BEGIN Exercise inputs
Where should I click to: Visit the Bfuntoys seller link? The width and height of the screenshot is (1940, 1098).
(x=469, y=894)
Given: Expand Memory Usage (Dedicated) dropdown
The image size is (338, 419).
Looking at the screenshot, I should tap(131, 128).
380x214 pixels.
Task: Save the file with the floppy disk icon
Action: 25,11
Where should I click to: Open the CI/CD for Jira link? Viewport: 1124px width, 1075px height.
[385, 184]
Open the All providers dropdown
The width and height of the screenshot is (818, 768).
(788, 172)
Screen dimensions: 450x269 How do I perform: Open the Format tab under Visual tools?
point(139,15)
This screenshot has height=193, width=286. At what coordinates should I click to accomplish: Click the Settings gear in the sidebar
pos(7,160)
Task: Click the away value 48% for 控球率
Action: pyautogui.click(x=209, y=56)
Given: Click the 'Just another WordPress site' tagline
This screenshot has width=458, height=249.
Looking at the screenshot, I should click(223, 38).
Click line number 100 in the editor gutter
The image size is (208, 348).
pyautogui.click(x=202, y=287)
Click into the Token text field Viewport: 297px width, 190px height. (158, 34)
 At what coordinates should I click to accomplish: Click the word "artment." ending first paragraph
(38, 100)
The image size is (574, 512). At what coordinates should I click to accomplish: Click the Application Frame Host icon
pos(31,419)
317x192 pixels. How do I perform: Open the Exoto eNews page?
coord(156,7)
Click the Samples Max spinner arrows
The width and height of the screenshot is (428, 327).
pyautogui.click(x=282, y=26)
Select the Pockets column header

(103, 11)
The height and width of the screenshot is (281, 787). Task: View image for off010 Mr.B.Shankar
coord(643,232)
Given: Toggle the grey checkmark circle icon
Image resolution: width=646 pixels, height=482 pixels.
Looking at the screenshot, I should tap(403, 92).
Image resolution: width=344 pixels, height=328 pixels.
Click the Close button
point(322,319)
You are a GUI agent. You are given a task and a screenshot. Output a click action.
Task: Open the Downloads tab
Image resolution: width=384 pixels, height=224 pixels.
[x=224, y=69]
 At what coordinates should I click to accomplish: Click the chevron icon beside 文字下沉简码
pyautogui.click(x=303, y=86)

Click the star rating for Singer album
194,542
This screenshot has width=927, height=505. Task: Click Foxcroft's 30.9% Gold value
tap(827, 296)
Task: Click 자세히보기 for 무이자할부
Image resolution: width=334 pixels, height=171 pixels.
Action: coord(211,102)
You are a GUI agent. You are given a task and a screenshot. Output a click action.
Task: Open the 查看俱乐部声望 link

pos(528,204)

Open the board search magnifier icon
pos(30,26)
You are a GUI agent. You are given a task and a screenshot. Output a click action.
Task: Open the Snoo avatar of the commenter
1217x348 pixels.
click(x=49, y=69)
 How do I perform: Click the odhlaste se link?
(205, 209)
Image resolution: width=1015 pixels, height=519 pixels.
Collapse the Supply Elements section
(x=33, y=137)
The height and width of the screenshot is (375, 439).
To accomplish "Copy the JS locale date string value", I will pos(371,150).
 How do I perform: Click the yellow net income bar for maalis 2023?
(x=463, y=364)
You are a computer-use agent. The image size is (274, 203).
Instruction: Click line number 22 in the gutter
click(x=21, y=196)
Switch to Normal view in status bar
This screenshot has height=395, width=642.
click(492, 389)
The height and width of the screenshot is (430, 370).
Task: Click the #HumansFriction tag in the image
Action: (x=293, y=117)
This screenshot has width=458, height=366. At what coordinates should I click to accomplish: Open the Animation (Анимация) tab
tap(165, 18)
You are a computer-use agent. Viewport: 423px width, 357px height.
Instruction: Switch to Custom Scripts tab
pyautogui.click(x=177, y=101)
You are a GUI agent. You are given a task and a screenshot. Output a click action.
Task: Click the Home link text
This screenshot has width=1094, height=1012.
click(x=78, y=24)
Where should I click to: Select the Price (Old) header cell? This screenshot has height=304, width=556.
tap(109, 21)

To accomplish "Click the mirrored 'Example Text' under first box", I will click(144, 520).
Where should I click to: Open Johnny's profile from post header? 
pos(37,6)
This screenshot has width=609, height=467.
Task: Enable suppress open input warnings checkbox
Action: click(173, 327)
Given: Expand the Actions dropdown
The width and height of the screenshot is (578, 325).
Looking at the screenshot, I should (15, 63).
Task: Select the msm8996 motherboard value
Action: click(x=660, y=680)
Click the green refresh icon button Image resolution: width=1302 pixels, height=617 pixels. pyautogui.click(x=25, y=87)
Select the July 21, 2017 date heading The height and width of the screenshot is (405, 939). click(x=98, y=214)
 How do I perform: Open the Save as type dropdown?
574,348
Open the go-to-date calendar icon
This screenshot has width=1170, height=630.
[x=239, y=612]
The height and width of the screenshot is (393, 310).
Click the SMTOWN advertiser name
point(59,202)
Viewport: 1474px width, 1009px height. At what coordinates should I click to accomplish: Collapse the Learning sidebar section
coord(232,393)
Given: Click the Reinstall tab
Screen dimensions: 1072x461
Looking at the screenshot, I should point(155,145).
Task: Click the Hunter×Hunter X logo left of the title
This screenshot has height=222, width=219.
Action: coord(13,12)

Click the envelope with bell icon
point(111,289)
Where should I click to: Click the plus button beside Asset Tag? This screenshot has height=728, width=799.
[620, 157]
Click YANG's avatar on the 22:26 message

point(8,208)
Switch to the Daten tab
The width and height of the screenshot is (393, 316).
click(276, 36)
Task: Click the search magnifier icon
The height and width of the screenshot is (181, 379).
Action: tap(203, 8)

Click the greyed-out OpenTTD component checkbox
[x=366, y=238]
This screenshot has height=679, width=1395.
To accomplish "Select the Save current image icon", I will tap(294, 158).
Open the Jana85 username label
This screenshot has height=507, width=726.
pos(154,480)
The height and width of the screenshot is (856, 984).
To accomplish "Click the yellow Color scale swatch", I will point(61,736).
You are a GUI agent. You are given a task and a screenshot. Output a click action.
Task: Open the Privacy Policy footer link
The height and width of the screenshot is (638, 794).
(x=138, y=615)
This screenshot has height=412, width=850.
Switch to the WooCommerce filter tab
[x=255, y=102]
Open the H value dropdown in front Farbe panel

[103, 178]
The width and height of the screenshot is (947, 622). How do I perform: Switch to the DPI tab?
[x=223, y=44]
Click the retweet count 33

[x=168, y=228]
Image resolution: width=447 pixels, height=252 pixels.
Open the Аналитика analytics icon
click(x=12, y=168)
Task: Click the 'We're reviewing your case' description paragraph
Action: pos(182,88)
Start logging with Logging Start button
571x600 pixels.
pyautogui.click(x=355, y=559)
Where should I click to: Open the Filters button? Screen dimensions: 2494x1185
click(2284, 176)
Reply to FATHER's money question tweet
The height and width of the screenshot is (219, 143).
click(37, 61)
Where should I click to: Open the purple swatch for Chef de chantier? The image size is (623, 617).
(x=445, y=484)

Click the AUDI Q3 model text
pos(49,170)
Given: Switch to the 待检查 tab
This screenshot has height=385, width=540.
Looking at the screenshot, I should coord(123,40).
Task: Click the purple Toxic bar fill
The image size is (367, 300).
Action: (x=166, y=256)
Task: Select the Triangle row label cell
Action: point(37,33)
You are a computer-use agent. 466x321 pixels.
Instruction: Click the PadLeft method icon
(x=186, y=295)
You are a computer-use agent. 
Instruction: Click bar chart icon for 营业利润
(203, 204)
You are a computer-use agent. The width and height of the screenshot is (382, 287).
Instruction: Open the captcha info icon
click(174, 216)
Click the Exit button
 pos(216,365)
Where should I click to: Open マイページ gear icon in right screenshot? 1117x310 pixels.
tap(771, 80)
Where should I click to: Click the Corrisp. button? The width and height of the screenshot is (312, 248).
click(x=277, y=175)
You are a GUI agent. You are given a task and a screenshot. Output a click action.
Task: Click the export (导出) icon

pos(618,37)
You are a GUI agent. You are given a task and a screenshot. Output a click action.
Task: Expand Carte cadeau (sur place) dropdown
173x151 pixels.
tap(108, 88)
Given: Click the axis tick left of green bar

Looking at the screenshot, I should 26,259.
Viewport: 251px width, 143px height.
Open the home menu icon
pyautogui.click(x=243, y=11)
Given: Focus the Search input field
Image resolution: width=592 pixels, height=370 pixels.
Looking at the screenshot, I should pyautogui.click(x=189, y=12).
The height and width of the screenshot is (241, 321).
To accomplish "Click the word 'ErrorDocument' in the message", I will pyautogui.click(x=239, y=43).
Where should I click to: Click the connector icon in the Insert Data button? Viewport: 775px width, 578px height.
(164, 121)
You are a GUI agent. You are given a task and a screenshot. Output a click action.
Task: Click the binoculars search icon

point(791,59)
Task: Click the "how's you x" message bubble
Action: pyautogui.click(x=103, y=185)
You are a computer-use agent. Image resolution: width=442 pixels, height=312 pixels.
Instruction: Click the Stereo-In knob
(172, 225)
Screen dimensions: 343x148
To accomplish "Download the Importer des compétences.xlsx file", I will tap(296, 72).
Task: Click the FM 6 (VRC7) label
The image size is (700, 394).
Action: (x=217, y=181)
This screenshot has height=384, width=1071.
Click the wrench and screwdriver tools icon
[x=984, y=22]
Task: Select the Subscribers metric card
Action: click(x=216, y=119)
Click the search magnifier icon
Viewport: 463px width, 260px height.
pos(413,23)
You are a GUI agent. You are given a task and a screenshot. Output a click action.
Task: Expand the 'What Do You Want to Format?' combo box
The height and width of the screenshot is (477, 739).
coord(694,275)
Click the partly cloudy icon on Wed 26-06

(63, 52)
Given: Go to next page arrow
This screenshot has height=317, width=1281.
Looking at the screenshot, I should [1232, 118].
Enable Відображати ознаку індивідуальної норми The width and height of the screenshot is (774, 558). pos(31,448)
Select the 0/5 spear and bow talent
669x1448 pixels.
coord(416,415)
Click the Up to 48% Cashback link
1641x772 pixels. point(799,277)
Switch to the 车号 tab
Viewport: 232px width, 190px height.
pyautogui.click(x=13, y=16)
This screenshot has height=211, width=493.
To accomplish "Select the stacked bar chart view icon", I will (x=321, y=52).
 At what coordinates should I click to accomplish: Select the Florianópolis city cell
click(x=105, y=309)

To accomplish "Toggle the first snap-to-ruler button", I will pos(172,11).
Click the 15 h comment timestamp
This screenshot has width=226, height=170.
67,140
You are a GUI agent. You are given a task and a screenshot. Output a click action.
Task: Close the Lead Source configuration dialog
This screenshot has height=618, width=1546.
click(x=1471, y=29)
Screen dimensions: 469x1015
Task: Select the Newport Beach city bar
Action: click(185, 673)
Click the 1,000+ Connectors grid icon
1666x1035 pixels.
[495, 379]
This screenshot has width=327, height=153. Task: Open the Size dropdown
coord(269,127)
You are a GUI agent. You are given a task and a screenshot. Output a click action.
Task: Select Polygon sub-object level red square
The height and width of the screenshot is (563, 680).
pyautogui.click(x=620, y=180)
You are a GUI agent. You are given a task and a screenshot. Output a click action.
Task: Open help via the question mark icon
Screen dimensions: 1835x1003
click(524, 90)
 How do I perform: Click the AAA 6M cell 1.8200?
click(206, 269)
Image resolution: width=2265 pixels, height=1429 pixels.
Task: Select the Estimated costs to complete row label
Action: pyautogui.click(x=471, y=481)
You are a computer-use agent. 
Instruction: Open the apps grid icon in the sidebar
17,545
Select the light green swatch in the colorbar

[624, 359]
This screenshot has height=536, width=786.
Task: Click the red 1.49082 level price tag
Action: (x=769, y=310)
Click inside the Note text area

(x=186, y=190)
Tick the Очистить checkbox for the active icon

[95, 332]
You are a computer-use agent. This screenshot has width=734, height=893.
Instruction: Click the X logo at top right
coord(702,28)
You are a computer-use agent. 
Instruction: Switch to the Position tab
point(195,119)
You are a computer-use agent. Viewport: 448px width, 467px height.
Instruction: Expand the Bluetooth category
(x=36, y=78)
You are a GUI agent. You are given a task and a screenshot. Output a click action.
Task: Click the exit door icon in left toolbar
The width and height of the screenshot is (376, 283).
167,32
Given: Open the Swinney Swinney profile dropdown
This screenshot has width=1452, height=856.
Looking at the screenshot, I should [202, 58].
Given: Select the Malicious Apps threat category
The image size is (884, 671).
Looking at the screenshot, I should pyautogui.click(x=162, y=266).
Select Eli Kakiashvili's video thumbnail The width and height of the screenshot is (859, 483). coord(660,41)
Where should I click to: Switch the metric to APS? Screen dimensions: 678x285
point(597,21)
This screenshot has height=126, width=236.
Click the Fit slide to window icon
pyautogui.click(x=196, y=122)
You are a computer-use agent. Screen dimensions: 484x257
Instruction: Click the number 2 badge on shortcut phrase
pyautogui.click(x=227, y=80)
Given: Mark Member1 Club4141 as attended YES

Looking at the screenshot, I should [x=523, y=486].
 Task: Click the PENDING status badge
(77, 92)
END Exercise inputs
[What this task involves] When the string "question" occurs in a line of the material, that line belongs in the answer.

[Response]
Reply to FATHER's money question tweet
Task: Open help via the question mark icon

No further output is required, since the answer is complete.